Thinking small

Published 9:00 pm Sunday, October 28, 2001

Grant helps Mariner reform as 6 ‘academies’

By Eric Stevick

Herald Writer

At Mariner High School, preparations are quietly underway for the delicate delivery of sextuplets.

In three years, Mariner will not be a school of 1,700 students but six academies of roughly 280 students each — a requirement of its $1 million Bill &Melinda Gates Foundation grant. The funds are for razing Mariner’s "shopping mall high school" model in favor of mini-campuses with less than 100 students per grade level.

"You are talking about a huge paradigm shift," said David Broadhead, a Mariner teacher on leave from the classroom to help the school, located south of Everett, convert to academies.

Yet six months after receiving the Gates grant, there are few obvious signs that the school is undergoing a transformation. Mariner is quietly laying the groundwork for academies in faculty meetings, conferences, visits to faraway schools and pleas with the Mukilteo School Board for more planning time.

There has even been a staff decision on how to make decisions, a process that will be used often in the years ahead as difficult personnel and course offering choices are made.

Last March, Mariner was one of 16 schools across the state to receive a Gates’ Washington State Achievers Program grant, which represents a 13-year, $100 million commitment. It provides money to redesign high schools, make students aware early on that they can go to college and provide scholarships.

"When we wrote the grant, we were very excited about the potential," said Tracy VanWinkle, Mariner principal. "You talk. You work. You have a great time at it and then you get it and it’s, oh my gosh, (now) what? Holy tamale."

Mariner is in the "holy tamale" stage, beginning a long process without a blueprint.

"It’s a lot of work, there’s no doubt about it," said Kyle Miller, education program officer for the Gates Foundation. "It’s going to take a lot of focus."

And time.

Today’s sixth-graders will be the first class to attend academies for four years. The academies will be small, rigidly separated schools within the large school. The goal, in part, is to form close, more personal connections where teachers will know all their students and their academic strengths and weaknesses.

Gates Foundation officials point to research findings that students, particularly those from low-income families, achieve at higher levels in well-structured smaller schools.

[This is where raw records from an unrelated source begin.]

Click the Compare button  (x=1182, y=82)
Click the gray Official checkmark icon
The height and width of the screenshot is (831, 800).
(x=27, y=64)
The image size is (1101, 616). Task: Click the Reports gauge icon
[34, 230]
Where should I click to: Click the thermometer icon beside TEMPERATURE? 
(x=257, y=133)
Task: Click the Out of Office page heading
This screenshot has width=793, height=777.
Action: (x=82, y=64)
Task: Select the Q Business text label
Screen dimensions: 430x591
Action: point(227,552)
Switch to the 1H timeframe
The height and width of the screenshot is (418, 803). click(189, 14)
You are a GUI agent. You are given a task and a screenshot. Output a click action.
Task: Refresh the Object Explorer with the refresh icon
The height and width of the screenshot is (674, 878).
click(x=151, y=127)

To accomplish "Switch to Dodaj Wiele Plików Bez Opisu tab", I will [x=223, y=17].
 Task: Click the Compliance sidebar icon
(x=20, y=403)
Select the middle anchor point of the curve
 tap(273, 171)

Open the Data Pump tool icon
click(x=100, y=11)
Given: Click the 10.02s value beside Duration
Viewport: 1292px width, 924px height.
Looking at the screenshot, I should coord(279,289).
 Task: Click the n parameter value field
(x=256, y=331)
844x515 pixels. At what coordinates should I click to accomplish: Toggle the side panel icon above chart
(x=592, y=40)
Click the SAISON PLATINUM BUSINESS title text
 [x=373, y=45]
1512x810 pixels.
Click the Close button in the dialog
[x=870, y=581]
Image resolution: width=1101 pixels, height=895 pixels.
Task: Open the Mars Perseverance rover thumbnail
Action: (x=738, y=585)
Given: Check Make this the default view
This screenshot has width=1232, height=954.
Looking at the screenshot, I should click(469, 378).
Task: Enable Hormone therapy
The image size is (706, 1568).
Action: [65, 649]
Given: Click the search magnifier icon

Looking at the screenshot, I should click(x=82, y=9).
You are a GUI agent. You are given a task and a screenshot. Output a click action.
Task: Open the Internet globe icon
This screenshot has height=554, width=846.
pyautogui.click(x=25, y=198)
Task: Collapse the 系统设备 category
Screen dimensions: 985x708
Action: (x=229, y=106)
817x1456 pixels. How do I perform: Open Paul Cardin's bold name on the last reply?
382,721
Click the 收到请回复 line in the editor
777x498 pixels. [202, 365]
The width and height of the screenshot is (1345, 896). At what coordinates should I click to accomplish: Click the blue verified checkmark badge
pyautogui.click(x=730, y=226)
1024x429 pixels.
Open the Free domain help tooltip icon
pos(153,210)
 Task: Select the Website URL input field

Those schools typically have fewer discipline problems and lower dropout rates.

Mariner’s grant provides slightly more than $1 million for the school, including $836,600 over five years for academy-related training, travel, substitutes and visits to other schools. Another $167,000 is earmarked for getting middle school students thinking early on about going to college. Not included in those amounts is scholarship money that can provide up to $5,000 a year over four years.

Thus far, 81 Mariner seniors and recent graduates have been given scholarships, but it’s the students now in elementary and middle schools who will be most affected by the changes to the Mariner campus.

In coming months, Mariner will give updates to parents and the community, said VanWinkle.

"There is a lot going on, and I do understand that people don’t see it," she said.

In October alone:

  • Mariner and the Washington Education Foundation hosted a scholarship information night for 150 parents and students.

  • Five teachers visited the School of Arts and Academics, a small sixth- through 12th-grade public school in Clark County with an emphasis on the arts. It is a school of 585 in Vancouver where visitors may pass a string quartet practicing in a hallway.

  • Mariner staff made a pitch to the Mukilteo School Board asking for later starting times on Wednesdays for academy-related planning. The school board has made no decision. Some members are concerned about the number of hours of instruction time that would be lost. A decision is expected in November.

  • Several Mariner staff attended a two-day quarterly conference that included other Gates grant schools. Another group will attend a conference at the Northwest Education Research Lab in Portland later this week to learn about other schools that have switched to an academy format.

  • Four teachers will visit two schools in Minnesota later this month that offer small learning environments.

    Another sign of the times: twice a week after school, juniors are consulting teachers in the career center to discuss essay questions they must complete on a Gates scholarship application.